## Exercise A:
In the essay titled "Jars, Cans and Soap Slivers," what did the narrator's mother use to secure the bags holding her soap slivers?
## Exercise B:
Reproduce the passage of the essay titled "Jars, Cans and Soap Slivers" starting at "During my entire" and ending at "Everything must be saved.".

Jars, Cans and Soap Slivers
16 January 2024
“Empty yogurt containers,” Aunt Janice muttered in disgust to no one as she opened one of my mother’ supper kitchen cabinets looking for some sort of serving dish. We were in the Alabama house and my mother’s family was gathering there in December 1999 for Uncle J.W.’s funeral. The cabinet in question truly was filled with nothing but empty store containers of some sort, mostly, but not exclusively, yogurt. It was odd. But I grew up with it.
During my entire childhood, my mother saved every conceivable container. Glass jars ranging from gallon-sized pickle jars right down to the teeny tiny things in which pimientos are sold. All must be saved, labels soaked off and stored. The same with coffee cans, peanut cans, or any plastic container that came with a lid. All must be saved. Styrofoam trays that held pork chops or hamburger meat from the grocery store. All must be saved. Also soap slivers. Mom would not use a bar of Dial soap once it was washed down to that skinny sliver that slips out of your hands into the bath water below. But no sliver was to be thrown away. Mom stored those golden bits in the plastic bags that held the morning paper on rainy days. She secured those bags with used twist ties saved from every loaf of bread she ever bought. All must be saved. The soap. The bags. The twist ties. Everything must be saved.

## Information provided:
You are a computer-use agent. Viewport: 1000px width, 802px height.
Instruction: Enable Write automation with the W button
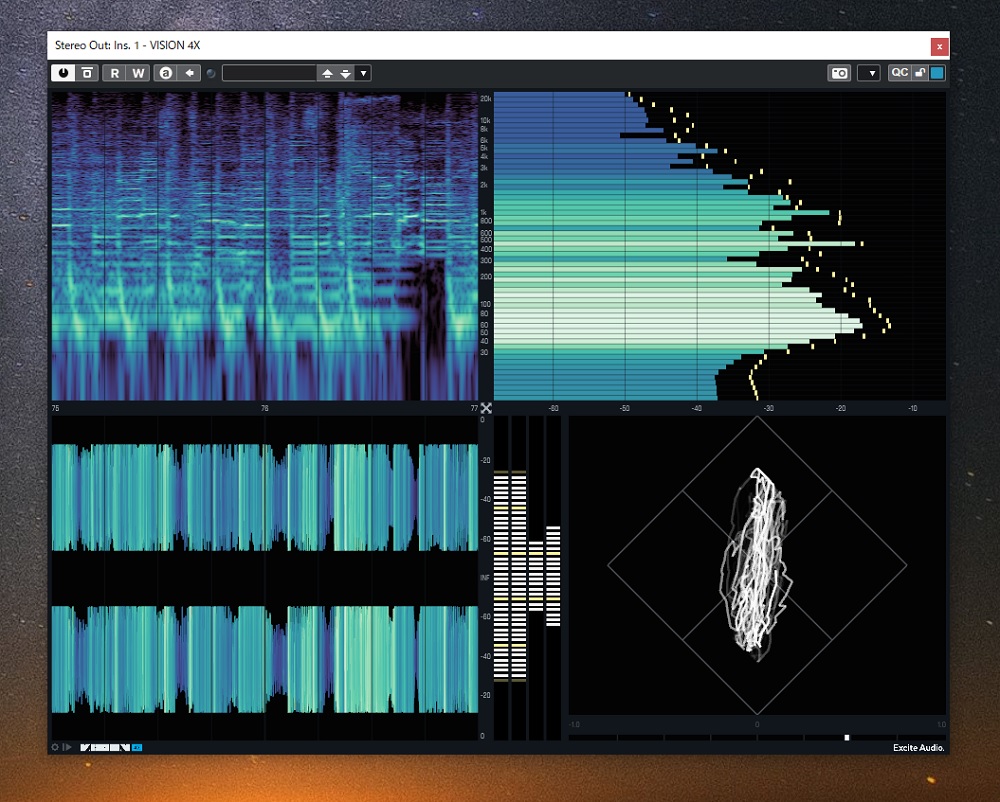139,72
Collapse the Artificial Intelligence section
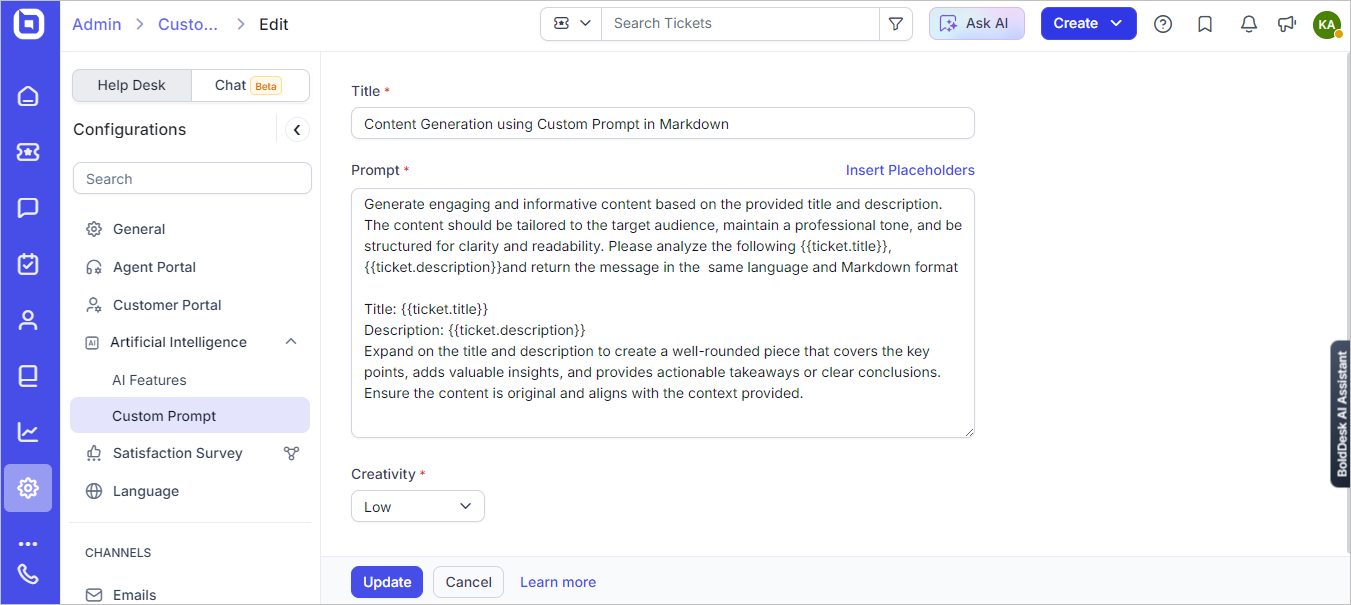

## Answer area A:
Used twist ties saved from every loaf of bread she ever bought.

## Answer area B:
During my entire childhood, my mother saved every conceivable container. Glass jars ranging from gallon-sized pickle jars right down to the teeny tiny things in which pimientos are sold. All must be saved, labels soaked off and stored. The same with coffee cans, peanut cans, or any plastic container that came with a lid. All must be saved. Styrofoam trays that held pork chops or hamburger meat from the grocery store. All must be saved. Also soap slivers. Mom would not use a bar of Dial soap once it was washed down to that skinny sliver that slips out of your hands into the bath water below. But no sliver was to be thrown away. Mom stored those golden bits in the plastic bags that held the morning paper on rainy days. She secured those bags with used twist ties saved from every loaf of bread she ever bought. All must be saved. The soap. The bags. The twist ties. Everything must be saved.